Sa voix ne tremblait pas, ne laissait place à aucune émotion. Une annonce. Un ordre. Comme toujours.

— Vous espérez réellement que ce départ changera quelque chose ?

— Ce n'est pas une question d'espoir, Adrian. C'est une nécessité. Tu sais ce que tu es... et ce que tu n'es pas.

Un silence lourd s'abattit entre nous. Ce que je n'étais pas. Un héritier légitime. Un fils reconnu. Un Sinclair digne de ce nom. Tout ce que l'Angleterre refusait de me concéder, sous prétexte que ma naissance entachait la sacro-sainte lignée royale.

— Vous m'exilez, donc.

— Tu appelles cela un exil ? Stanford est l'une des universités les plus prestigieuses du Nouveau Monde. Tu y recevras l'éducation qui te permettra de trouver ta place ailleurs que dans les couloirs du pouvoir. C'est préférable pour tous.

Pour tous. Pour eux, surtout. Pour la Couronne, pour l'aristocratie qui voyait en moi un fantôme gênant, une ombre portée sur la pureté de leur sang bleu.

— Et si je refuse ?

Un sourire fugace effleura ses lèvres. Amusé. Cruel.

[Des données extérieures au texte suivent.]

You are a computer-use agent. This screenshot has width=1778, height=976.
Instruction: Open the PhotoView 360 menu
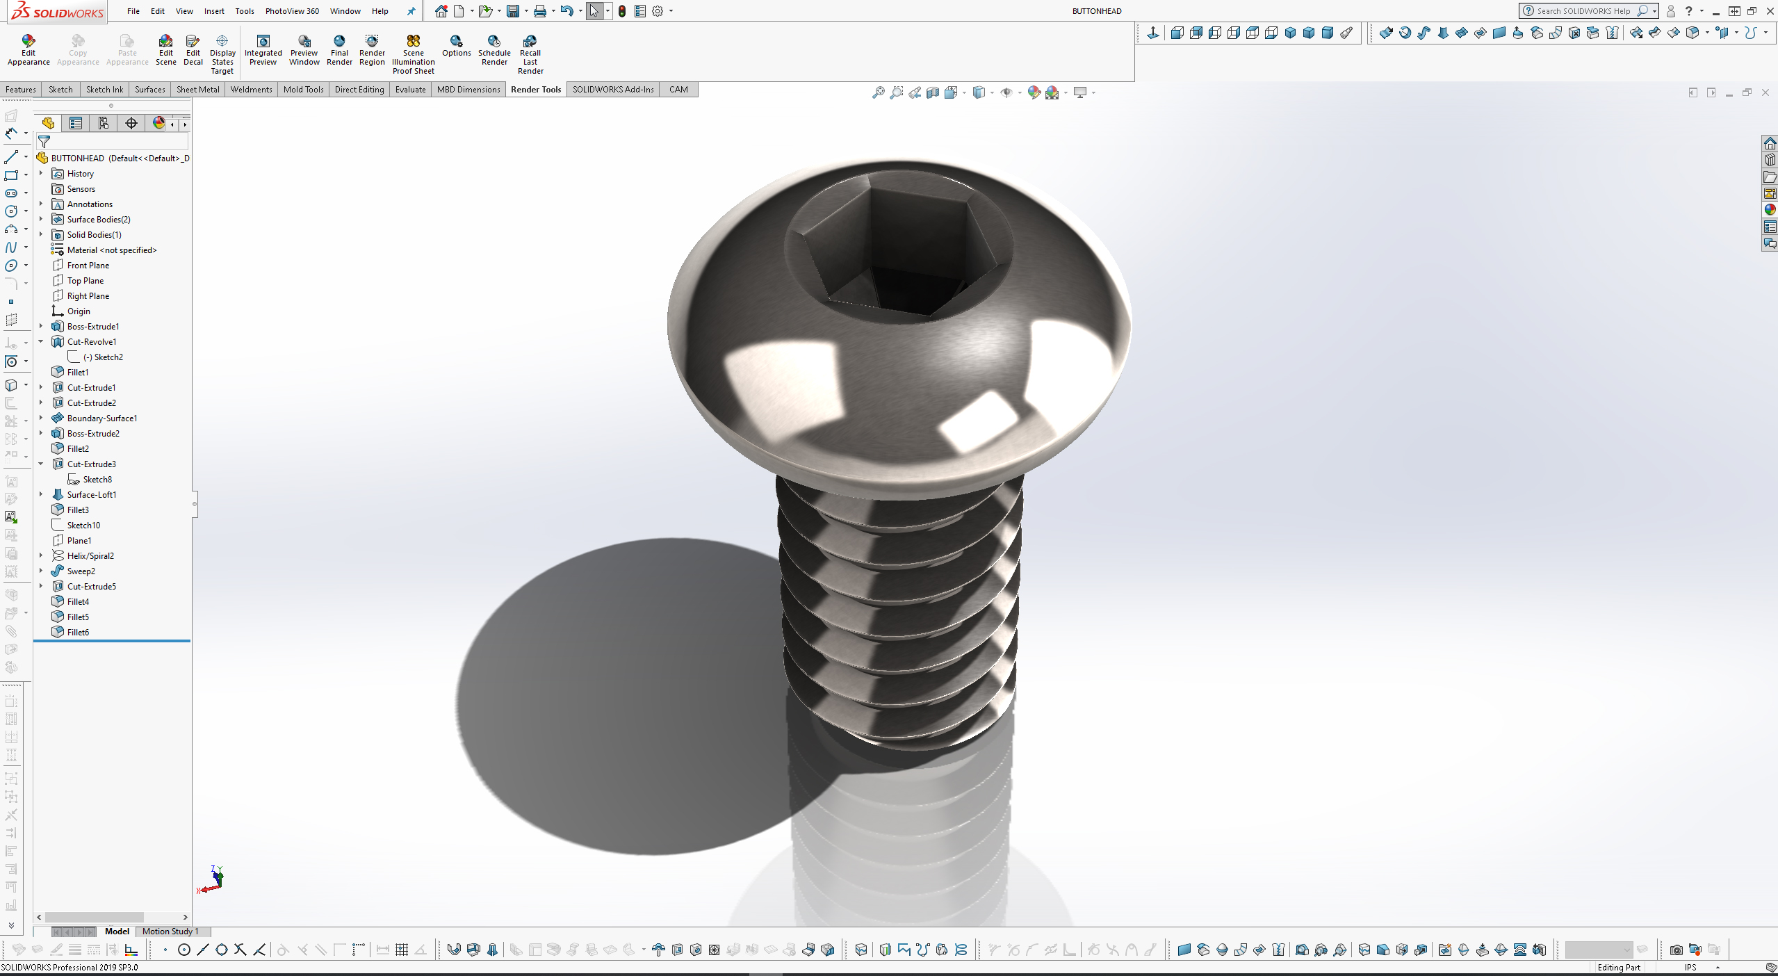tap(292, 11)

— Tu n'as pas ce luxe. L'Amérique t'attend, Adrian. Que tu le veuilles ou non.

Je le savais. Depuis toujours, ma vie se dessinait sans que j'aie mon mot à dire. J'étais un pion dans un jeu que je méprisais. Pourtant, alors que le vent hivernal fouettait mon visage, une étrange certitude s'imposait à moi. Ce voyage ne serait pas qu'un simple éloignement.

C'était un début.

Je jetai un dernier regard à l'homme qui avait dicté ma destinée avant de tourner les talons. Derrière moi, les cloches de Westminster résonnaient dans le lointain. L'Angleterre refermait ses portes.

L'Amérique, elle, venait de s'ouvrir.